Au début de l’année, une crypto-mème appelée Pentagon Pizza Watch a soudainement explosé en popularité, avec une hausse de 78 % en une semaine, et un volume de trading de plus de 110 000 dollars en 24 heures. Cela peut sembler une blague absurde en surface, mais qu’est-ce que cela reflète en réalité ? C’est l’écho de l’ancien outil d’information connu sous le nom d’« indice de la pizza ».
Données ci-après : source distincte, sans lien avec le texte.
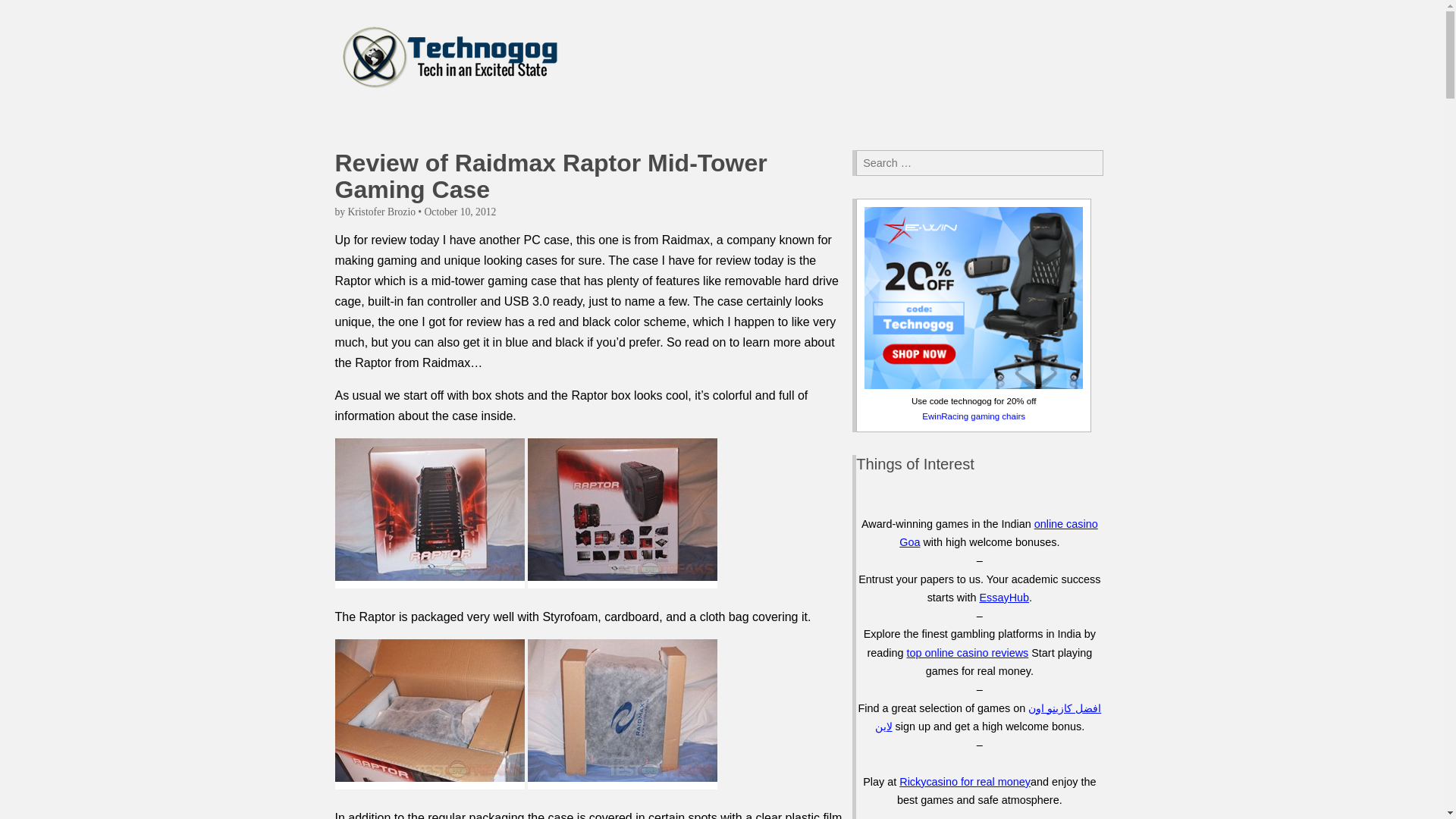
raptor2 (622, 513)
Kristofer Brozio (380, 211)
Technogog (450, 59)
Technogog (455, 142)
raptor4 (622, 714)
raptor1 (429, 513)
raptor3 (429, 714)
Posts by Kristofer Brozio (380, 211)
Technogog (455, 142)
Given the description of an element on the screen output the (x, y) to click on. 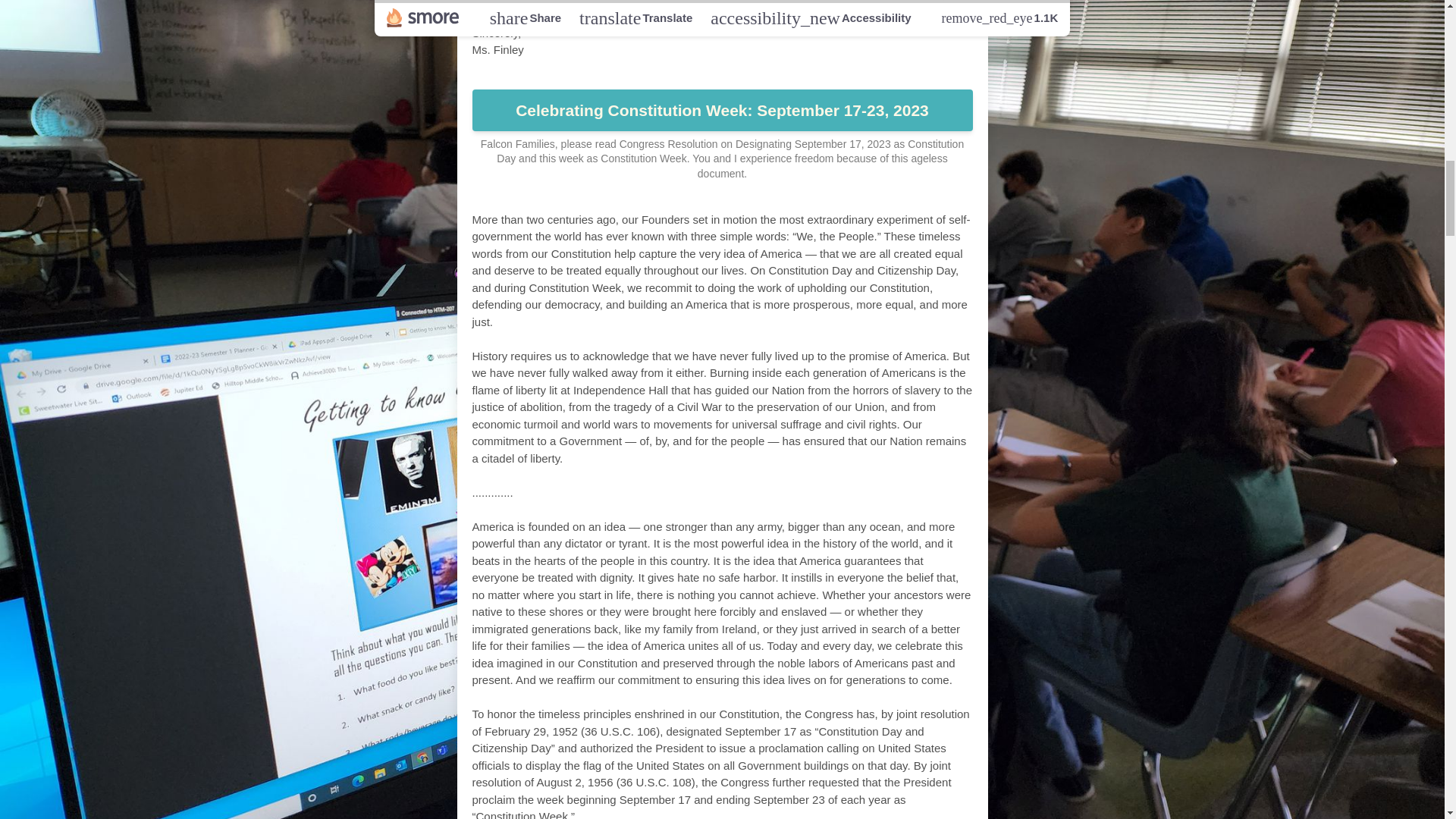
Celebrating Constitution Week: September 17-23, 2023 (721, 110)
Given the description of an element on the screen output the (x, y) to click on. 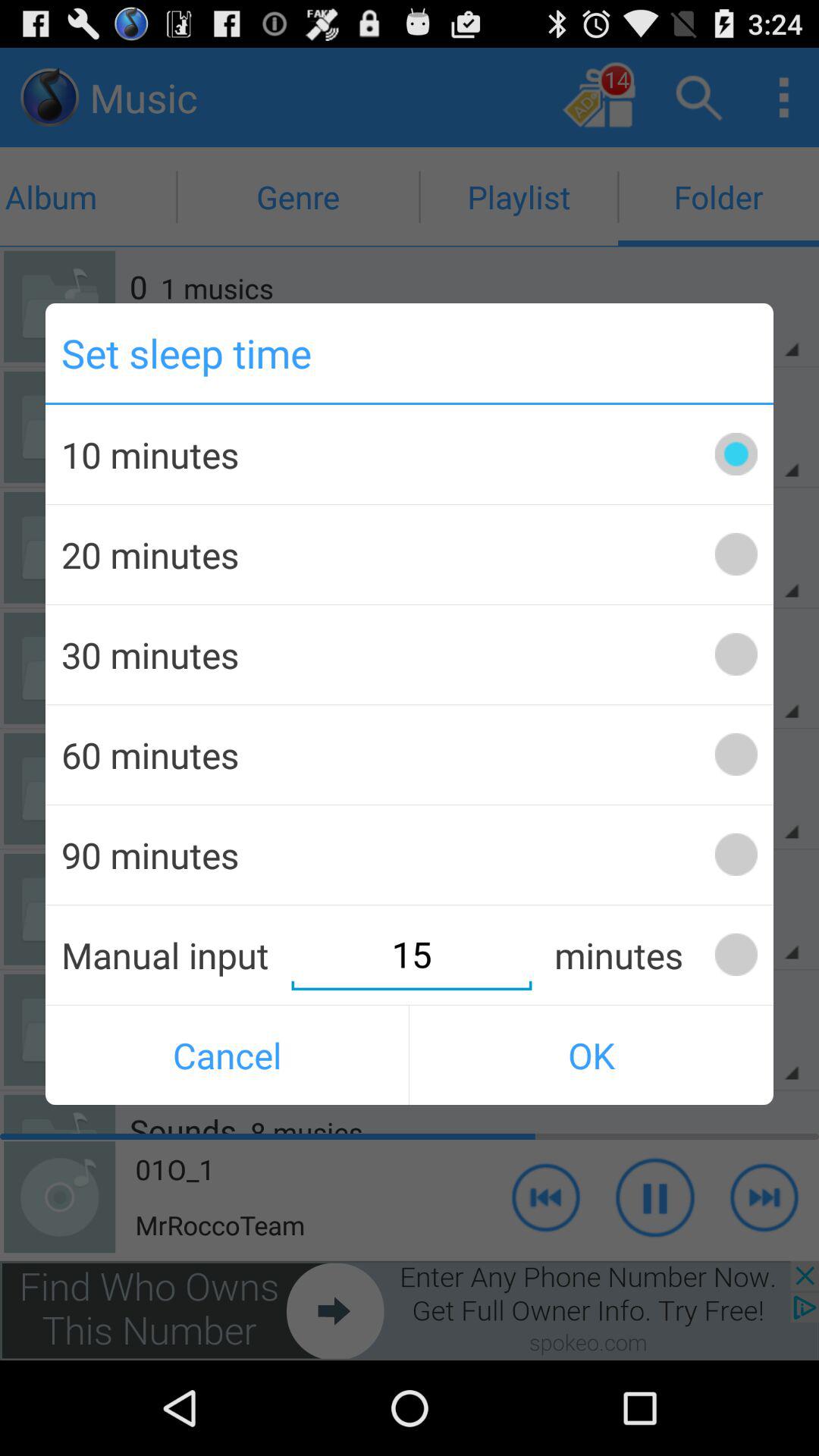
select 20 minutes sleep time (735, 554)
Given the description of an element on the screen output the (x, y) to click on. 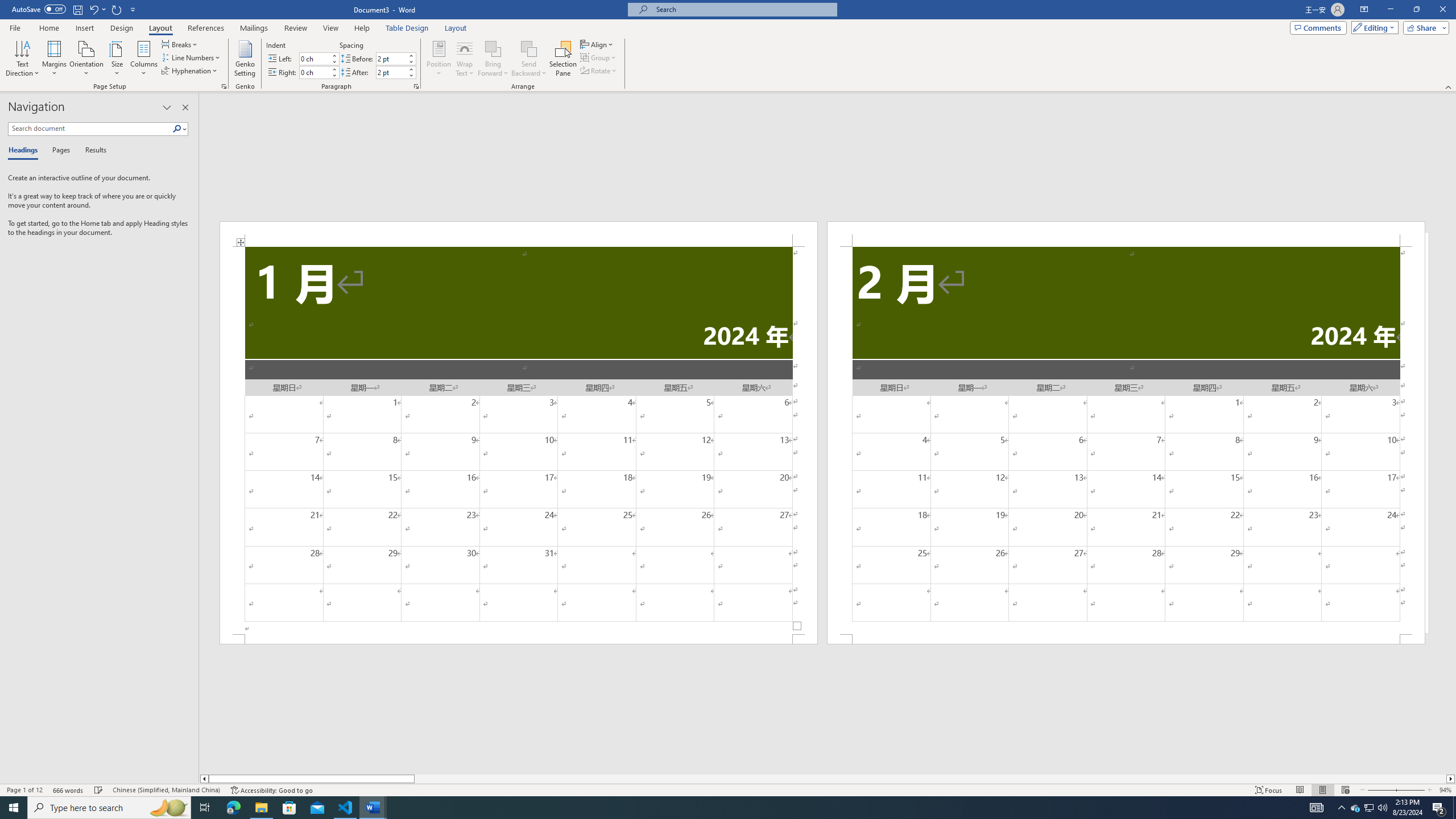
Margins (54, 58)
Send Backward (528, 58)
Text Direction (22, 58)
Line Numbers (191, 56)
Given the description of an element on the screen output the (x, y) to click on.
Certains pourraient ne pas y croire, mais cette méthode a bel et bien une origine historique. Dès les années 1990, des propriétaires de pizzerias dans la région de Washington ont découvert une règle : chaque fois que les commandes de pizza près du Pentagone augmentaient de façon spectaculaire, cela signifiait généralement que les États-Unis préparaient une action majeure. En août 1990, la CIA a commandé 21 pizzas en une seule nuit, et le lendemain, l’Irak a envahi le Koweït. Par la suite, l’opération du Panama, et la « Fennec du désert » en Irak, ont suivi cette logique. La raison est simple : lors de crises, les hauts responsables et le personnel militaire travaillent souvent plus de dix heures d’affilée, et la pizza, bon marché et pratique, devient leur choix évident.

Aujourd’hui, il existe des sites spécialisés qui surveillent en temps réel les pizzerias proches du Pentagone, comme Papa John’s et Domino’s. Au début de l’année, ces établissements ont connu une croissance folle de leurs commandes, allant de 150 % à 1250 %. Les plus proches du Pentagone ont enregistré les augmentations les plus spectaculaires. Ce chiffre de 1250 %, c’est presque le double de l’augmentation de 700 % observée avant l’opération au Venezuela.

Et le timing est parfaitement cohérent. L’attaque contre le Venezuela a eu lieu au début de l’année, et quelques heures avant l’action, Papa John’s était déjà exceptionnellement occupé. Cela reflète en réalité le fait que l’armée américaine avait commencé à masser ses forces dans la région des Caraïbes dès août de l’année précédente, avec environ 15 000 soldats déployés, ce qui constituait la plus grande mobilisation militaire dans la région depuis des décennies.

Ce qui est intéressant, c’est que le gouvernement Trump a qualifié cette série d’actions de « Trumpism », une sorte de modernisation du Monroe Doctrine. Ils ont déjà déclaré publiquement que la position dominante des États-Unis dans l’hémisphère occidental ne pouvait être remise en question. Selon des déclarations officielles et de hauts responsables, les prochains objectifs pourraient inclure le Groenland, Cuba, la Colombie, voire l’Iran.

Les marchés de prévision réagissent avec la plus grande sensibilité. Sur Polymarket, la probabilité que « Trump contrôle le Groenland d’ici 2027 » est passée de 7 % fin décembre à 14 %, avec un volume de trading dépassant 2,1 millions de dollars. Les prévisions concernant une intervention militaire à Cuba suivent une courbe en escalier : 2 % fin janvier, 8 % fin mars, 20 % à la fin de l’année. Pour la Colombie, c’est encore plus radical : 3 % fin janvier, 7 % fin mars, 15 % à la fin de l’année.

Ces prévisions ne sont pas infondées. Rubio a averti que Cuba « se met dans de gros ennuis », Trump a déclaré que la Colombie était « très malade », et il a menacé l’Iran de « frappes sévères ». Le marché de prévision estime même que la probabilité que le leader suprême iranien soit destitué d’ici l’année prochaine atteint 54 %.

Ce qui est fascinant, c’est que les réactions de ces pays varient. Le président colombien Petro a affiché une attitude ferme, en déclarant que tout commandant qui préfère le drapeau américain serait expulsé de l’armée. Le gouvernement cubain a organisé une deuil national pour les 32 officiers morts en opération au Venezuela, ce qui montre qu’ils se préparent probablement au pire.

Du indice de la pizza aux marchés de prévision, en passant par la spéculation sur les mèmes, tout l’écosystème du marché commence à évaluer la géopolitique à sa manière. Cet indice de la pizza, qui semblait absurde, est désormais devenu un signal plus sensible que les agences de renseignement traditionnelles.